この伝説の瞬間を見届けようと、ステージ袖には大勢のミュージシャンやスタッフたちが詰めかけ、オーディエンス同様に熱気を持ってFC FiVEの復活を祝福。20分にも満たない短い時間だったが、終演後もフロアから「FC FiVE」コールが鳴り止まないほどの衝撃を与えた。
イベント終盤のCrystal Lakeのステージでは、冒頭の「Matrix」にHER NAME IN BLOODのフロントマンIkepy(Vo)がゲスト出演。当初「ROCK-O-RAMA-THE END」での再結成がアナウンスされていたものの、その後出演がキャンセルとなっていただけに、このサプライズは大歓声を持って迎えられた。

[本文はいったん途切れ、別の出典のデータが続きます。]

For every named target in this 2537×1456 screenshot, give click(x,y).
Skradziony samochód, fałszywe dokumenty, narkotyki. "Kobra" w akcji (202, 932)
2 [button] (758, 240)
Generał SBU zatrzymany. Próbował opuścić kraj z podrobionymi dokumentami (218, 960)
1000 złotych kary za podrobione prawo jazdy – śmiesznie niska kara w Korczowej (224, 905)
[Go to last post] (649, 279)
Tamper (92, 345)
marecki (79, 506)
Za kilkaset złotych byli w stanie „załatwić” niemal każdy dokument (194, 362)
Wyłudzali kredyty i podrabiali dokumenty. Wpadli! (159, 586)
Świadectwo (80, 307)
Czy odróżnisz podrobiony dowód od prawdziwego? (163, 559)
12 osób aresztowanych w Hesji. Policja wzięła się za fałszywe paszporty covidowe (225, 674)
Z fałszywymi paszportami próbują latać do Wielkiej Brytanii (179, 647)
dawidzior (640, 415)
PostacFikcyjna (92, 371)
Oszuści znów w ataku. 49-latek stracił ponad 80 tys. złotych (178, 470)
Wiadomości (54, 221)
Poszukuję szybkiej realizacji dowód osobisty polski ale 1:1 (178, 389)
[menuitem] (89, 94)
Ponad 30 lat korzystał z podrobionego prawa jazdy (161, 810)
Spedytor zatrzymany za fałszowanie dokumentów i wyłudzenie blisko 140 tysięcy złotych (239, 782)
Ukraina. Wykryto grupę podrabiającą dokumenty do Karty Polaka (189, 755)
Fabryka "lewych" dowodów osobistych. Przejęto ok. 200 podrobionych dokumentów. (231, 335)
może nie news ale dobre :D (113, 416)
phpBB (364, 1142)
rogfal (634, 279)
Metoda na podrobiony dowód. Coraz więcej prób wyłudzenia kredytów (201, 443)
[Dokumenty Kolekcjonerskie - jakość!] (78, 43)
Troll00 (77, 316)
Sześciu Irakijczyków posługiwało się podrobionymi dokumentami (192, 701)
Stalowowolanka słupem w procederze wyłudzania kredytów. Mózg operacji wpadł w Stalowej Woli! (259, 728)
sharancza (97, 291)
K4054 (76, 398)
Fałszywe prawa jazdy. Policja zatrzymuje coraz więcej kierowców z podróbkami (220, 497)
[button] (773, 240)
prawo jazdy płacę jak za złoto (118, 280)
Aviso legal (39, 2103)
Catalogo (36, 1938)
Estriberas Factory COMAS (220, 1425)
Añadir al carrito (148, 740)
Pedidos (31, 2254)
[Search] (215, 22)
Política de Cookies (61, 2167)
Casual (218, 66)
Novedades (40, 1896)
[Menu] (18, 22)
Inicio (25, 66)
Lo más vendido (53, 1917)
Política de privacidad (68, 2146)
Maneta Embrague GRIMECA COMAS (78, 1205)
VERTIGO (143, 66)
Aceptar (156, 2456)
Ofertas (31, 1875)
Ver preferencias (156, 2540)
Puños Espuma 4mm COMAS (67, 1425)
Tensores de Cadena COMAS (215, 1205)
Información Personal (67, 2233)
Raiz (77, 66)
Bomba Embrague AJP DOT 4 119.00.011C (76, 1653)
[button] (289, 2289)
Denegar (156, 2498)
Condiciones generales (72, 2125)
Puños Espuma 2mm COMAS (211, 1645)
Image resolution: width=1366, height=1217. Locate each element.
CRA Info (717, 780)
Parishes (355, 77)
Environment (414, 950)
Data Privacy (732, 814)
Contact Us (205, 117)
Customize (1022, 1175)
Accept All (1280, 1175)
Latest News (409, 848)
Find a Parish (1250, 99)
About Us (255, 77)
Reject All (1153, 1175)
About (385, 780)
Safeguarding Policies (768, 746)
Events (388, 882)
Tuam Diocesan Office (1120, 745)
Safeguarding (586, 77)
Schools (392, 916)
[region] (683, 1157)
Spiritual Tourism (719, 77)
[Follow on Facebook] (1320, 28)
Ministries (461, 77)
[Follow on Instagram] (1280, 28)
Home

また、Crystal Lakeは公演中、同じく出演キャンセルとなったCrossfaithに触れる場面もあり、彼らに向けて「Beloved」を演奏するひと幕もあった。「ANARCHY STAGE」のトリを務めたThe BONEZは、JESSE(Vo, G)が「今日は……言葉にできねえよ」と感傷的な言葉を寄せる場面もあったが、演奏中は常にアグレッシブな姿勢でフロアを沸かせ、リリースされたばかりの新曲「So Fucking What」を含む激アツのセットリストで、続くヘッドライナーのFACTへとバトンをつないだ。
「これを言うのも最後か……」
いよいよFACTのラストライブの時間だ。会場が暗転し、メンバーがステージ上に姿を現すと、そのまま円陣を組んで気合いを入れる。そして、Hiro(Vo)の「ラストだ、遊んでいけ!」を合図に「slip of the lip」でライブはスタート。強烈な音圧とともにバンドの奏でるサウンドが会場中に響き渡ると、観客はクラップやシンガロング、モッシュやクラウドサーフなど思い思いのアクションでFACTの熱演に応え続ける。その流れで、Eiji(Dr)の激しいドラムフィルとともに「los angels」へ突入すると、HiroとAdam(Vo, G)のハーモニーにKazuki(G)がシャウトを重ねて、場の空気は白熱したものと化していった。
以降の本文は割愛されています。